What the task requires =>
Reproduce verbatim the data from the line that contains "Image resolution: width=1024" through the line that contains "console-log-output: (index):84 12345", both lines included.

(Beginning of Stored data)

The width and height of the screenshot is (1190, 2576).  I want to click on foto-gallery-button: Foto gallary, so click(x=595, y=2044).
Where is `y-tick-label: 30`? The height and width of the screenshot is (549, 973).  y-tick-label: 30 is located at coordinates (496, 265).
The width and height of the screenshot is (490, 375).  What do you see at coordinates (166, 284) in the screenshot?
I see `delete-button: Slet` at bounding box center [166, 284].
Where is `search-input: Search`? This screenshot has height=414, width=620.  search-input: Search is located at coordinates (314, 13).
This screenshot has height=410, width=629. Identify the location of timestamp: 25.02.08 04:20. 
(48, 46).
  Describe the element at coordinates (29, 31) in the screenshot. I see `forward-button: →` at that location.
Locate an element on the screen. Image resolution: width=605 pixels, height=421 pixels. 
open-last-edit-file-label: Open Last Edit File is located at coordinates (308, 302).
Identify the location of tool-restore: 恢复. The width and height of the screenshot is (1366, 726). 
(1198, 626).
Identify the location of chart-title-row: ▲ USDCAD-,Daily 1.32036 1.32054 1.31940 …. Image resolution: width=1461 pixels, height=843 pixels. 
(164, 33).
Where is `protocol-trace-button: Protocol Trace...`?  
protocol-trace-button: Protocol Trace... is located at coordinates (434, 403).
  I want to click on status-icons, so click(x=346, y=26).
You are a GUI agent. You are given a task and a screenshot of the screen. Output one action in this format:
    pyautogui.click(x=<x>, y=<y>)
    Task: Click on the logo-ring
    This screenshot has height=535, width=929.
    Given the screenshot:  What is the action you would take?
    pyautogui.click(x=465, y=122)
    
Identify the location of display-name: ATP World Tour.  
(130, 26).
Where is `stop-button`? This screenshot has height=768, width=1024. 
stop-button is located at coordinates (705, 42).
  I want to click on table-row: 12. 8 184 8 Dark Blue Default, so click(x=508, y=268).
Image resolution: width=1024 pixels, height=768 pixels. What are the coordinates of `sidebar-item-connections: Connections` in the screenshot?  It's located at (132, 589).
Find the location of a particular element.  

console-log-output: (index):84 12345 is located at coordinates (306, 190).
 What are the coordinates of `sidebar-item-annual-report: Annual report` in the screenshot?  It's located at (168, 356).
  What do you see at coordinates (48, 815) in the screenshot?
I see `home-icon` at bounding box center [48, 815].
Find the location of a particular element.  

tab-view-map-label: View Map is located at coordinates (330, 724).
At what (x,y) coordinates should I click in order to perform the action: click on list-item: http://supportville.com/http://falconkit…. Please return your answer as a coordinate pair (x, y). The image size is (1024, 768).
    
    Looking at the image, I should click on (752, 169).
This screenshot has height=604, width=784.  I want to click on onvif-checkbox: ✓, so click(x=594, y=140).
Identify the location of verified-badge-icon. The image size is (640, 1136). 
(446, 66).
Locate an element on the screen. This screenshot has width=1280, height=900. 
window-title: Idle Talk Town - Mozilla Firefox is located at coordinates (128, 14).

(End of Stored data)

Expected answer =>
Image resolution: width=1024 pixels, height=768 pixels. What are the coordinates of `sidebar-item-connections: Connections` in the screenshot?  It's located at (132, 589).
Find the location of a particular element.  

console-log-output: (index):84 12345 is located at coordinates (306, 190).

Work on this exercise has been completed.